Un diplomate sommé de partir

Le ton est monté d’un cran au ministère malgache des Affaires étrangères. Son Excellence Monsieur Arnaud Guillois, Ambassadeur de France à Madagascar, a été officiellement convoqué pour se voir signifier l’expulsion immédiate d’un de ses agents. La sentence est sans appel : cet individu est désormais indésirable sur le territoire national en raison d’agissements jugés inadmissibles.

Des soupçons graves de déstabilisation

Si le communiqué officiel reste sobre sur l’identité de l’agent concerné, il est explicite sur les motivations de cette décision. Les autorités compétentes mènent actuellement des investigations approfondies concernant des actes de déstabilisation impliquant des ressortissants malgaches et étrangers. C’est dans ce cadre que les activités de l’agent français ont été estimées incompatibles avec son statut diplomatique, constituant une violation manifeste des règles de conduite attendues.
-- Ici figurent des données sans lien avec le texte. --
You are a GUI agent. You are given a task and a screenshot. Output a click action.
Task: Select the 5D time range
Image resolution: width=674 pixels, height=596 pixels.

Le gouvernement malgache a tenu à souligner que cette mesure s’appuie sur le strict respect de la Convention de Vienne de 1961, qui régit les relations consulaires et diplomatiques à travers le monde.

« Le Gouvernement de la Refondation réaffirme son attachement au respect des principes régissant les relations diplomatiques ainsi qu’au maintien de relations fondées sur la confiance et le respect de la souveraineté des États », rappelle le ministère des Affaires étrangères malgache.

Cette expulsion intervient dans un contexte global de redéfinition des rapports de force entre la France et ses partenaires africains. En agissant de la sorte, Madagascar ne se contente pas de sanctionner un individu ; le pays rappelle avec force que la souveraineté nationale ne peut faire l’objet d’aucun compromis. À l’instar des pays du Sahel formant l’Alliance des États du Sahel (AES), engagées dans des processus de transition ou de refondation, la Grande Île semble déterminée à protéger son intégrité contre toute forme d’ingérence extérieure.